In this death photo, one can observe the hit man inserting the neuro-toxin. Given the unharnassed cruelty of this guy, I suspect he was using Zyklon B nerve gas, but I don't know that for sure. Regardless, Friday morning at around 7:30 was a regular ol' bee holocaust! I suppose I shouldn't say the word holocaust with such glee. Oh well, it's not like anyone can do anything about what I say!
In case the reader (that would be you), is feeling any kind of guilt about our extemporaneous extermination camp, I feel the need to inform you of the disgusting habits of bees.

Honey Bee SEX!!

There I said it. Honey bee sex. It's perverted and my house is in a high-class neighborhood and the last thing we need is a bunch of perverted bees greeting the guests.

Bee sex one of the most sickest, dramatic examples of sexual suicide in the animal world. That's right! I said sexual suicide! Man bees sex up the Queen in mid-air ... right in public! These man-bees are called drones. It's group sex too. All these drones try to sex the queen - it's one big gang rape!
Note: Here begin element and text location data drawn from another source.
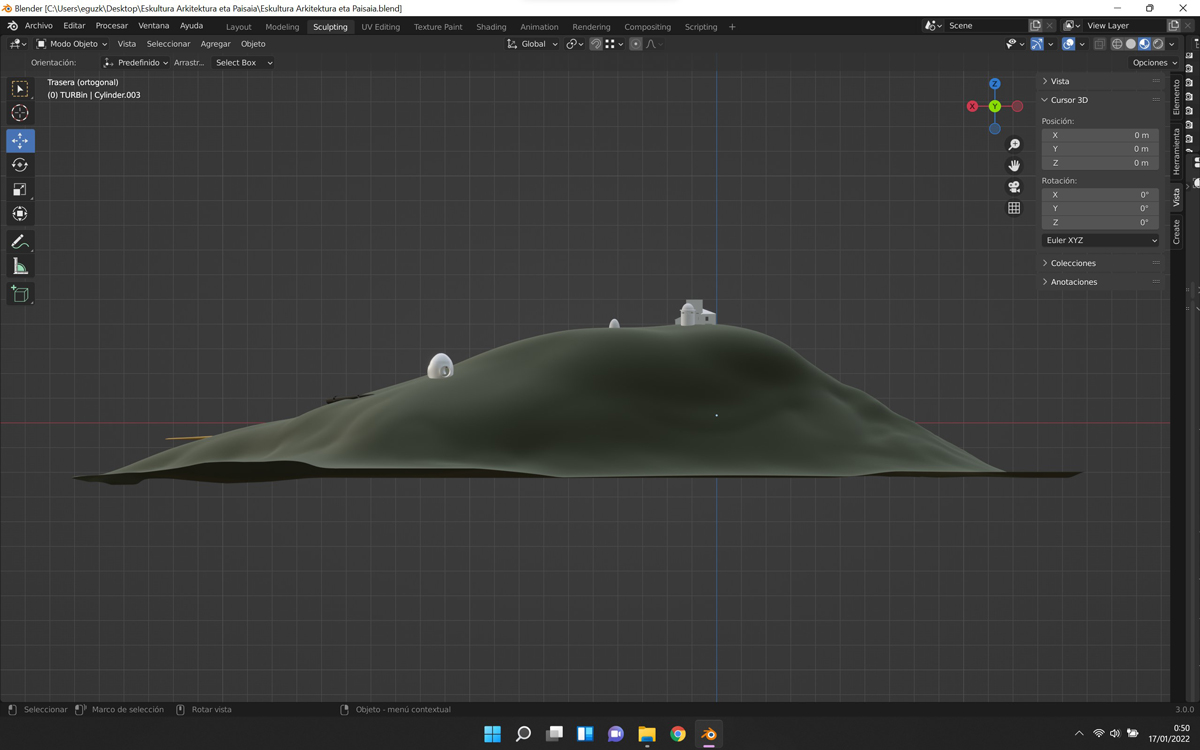
Task: Open the Modo Objeto mode dropdown
Action: point(72,44)
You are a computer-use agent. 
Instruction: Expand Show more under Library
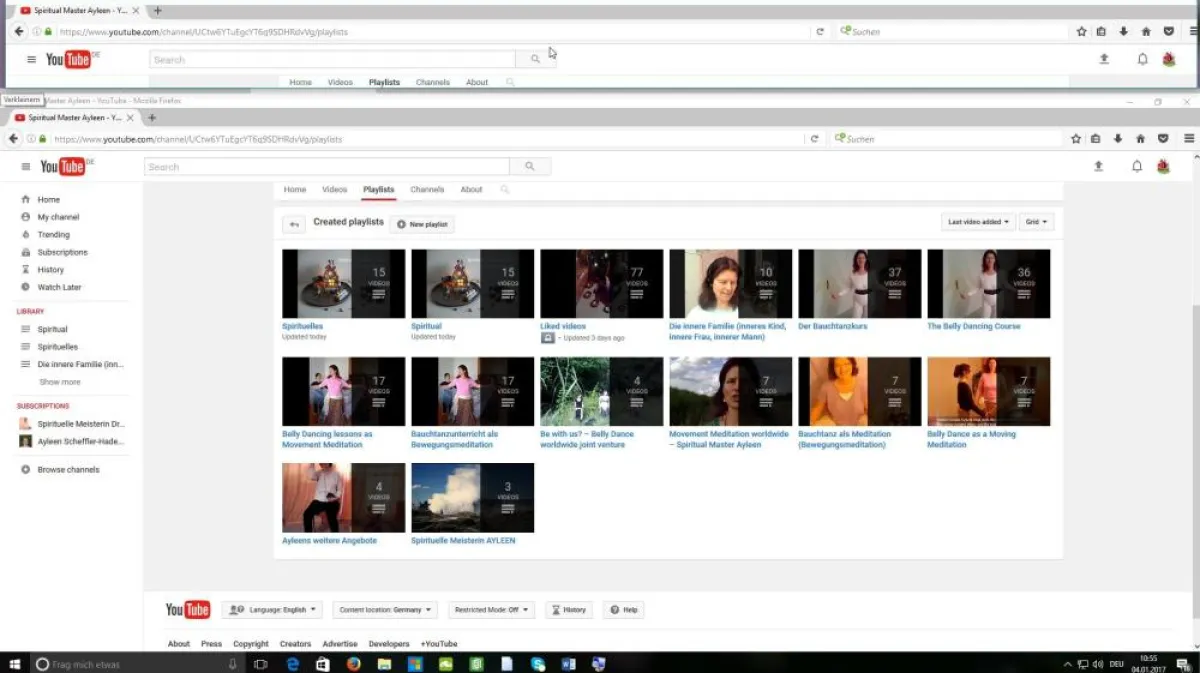pyautogui.click(x=60, y=382)
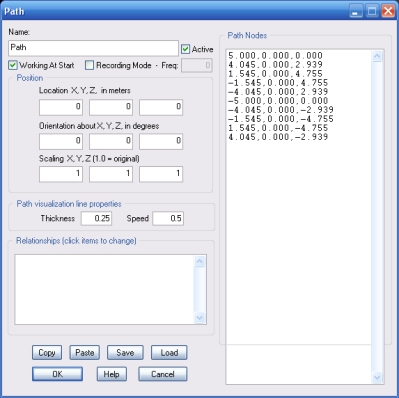Load path from file button
The width and height of the screenshot is (399, 398).
(x=169, y=352)
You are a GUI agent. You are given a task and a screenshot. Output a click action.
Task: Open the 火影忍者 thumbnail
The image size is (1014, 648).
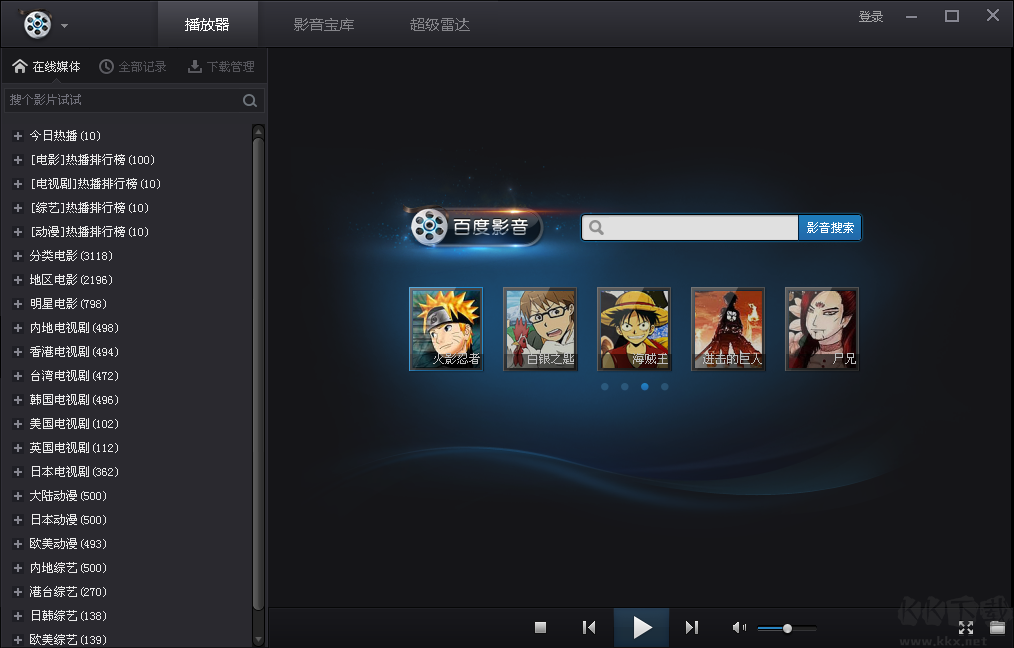tap(445, 329)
Seriously. No need to get offended about this, it's just science. The male bee that nails the queen first shoves his little penis with an urgent contraction of the abdominal muscles and a burst of  hemostatic pressure, that rams the sex-unit right into the queen's who-ha. 

Now the story gets weird!! The dude bee ejaculates with such powerful force that it rips the tip of his penis off and is left behind inside the queen's who-know-what. Then the bee spirals into a headlong dive into the ground and dies. This is not how God intended sex to happen. One can only conclude that this kind of behavior is the result of atheistic evolution.
Here I am checking out the holocaustal efficacy at the site of the depraved bee den.
BTW, do you know who a bee's favorite singer is? .....Sting!
Here I am looking pretty good!
Anyway, this sick evolutionary perversion isn't over. As the naive boy bee dies after having the end of his penis ripped off, the Queen bee's nuptial flight is just one sex/lust filled perversion encounter after another with more than a dozen or so more male bee whores. A bee Queen gives new meaning to the term bee slut!!

Oh. And then guess what??  After the Queen is all "filled up" with bee sperm, she's good to go for the rest of her whore life! I'd go barf right now except I'm not feeling a furball or anything.

Here is the getaway vehicle used by the bee mass murderer. It was systematic, methodical, and thorough. You got to admire German efficiency!

So how was your Friday morning???

Monday, May 14, 2012

Liam 1, Bird 0

Today was a great day!! They let me out to patrol the back territory. It was clear why. Every morning one hears the insufferable, high-pitched, annoying, and completely unsolicited chirping of birds. There must be hundreds out there pining away for who knows what. To express this algebrarically the number of birds out there is now in the hundreds minus 1.  
Why you ask ... because I nailed one!! My stealthiness won out over the bird's natural agility. Us cats are at a distinct disadvantage in our efforts to rid the world of birds by the fact that birds can fly. That said, birds don't fly very good when there is a paw full of claws impaling their feather-ridden body (see forensic photograph below).

High-action photo shows the clawful impaling of a bird before he got a chance to fly away.
Here I am viewing this morning's efforts!! Cats don't smile. But if cats did smile, you would see me smiling if you could see the other side of my head.

One good turn deserves another they say (although I'm not sure who they are). I was able to exchange the deceased avian carcass for a load of catnip and my mouse toys.  Reflecting on the day reminds me of the poem The Dead Bird by Christy Call. 

I stopped listening for what wasn’t heard. The silence became the dead bird.

That's what we had around here this morning - the silence of the dead bird! HA!!  That's pretty funny when you think about it. Oh well, poems about birds are dumb (I'm not the only one who thinks so either).

What can I say ... catnip makes me wacky!! 

These little fake birds and mouses are terrific practice to keeping yourself a well-tuned killing machine.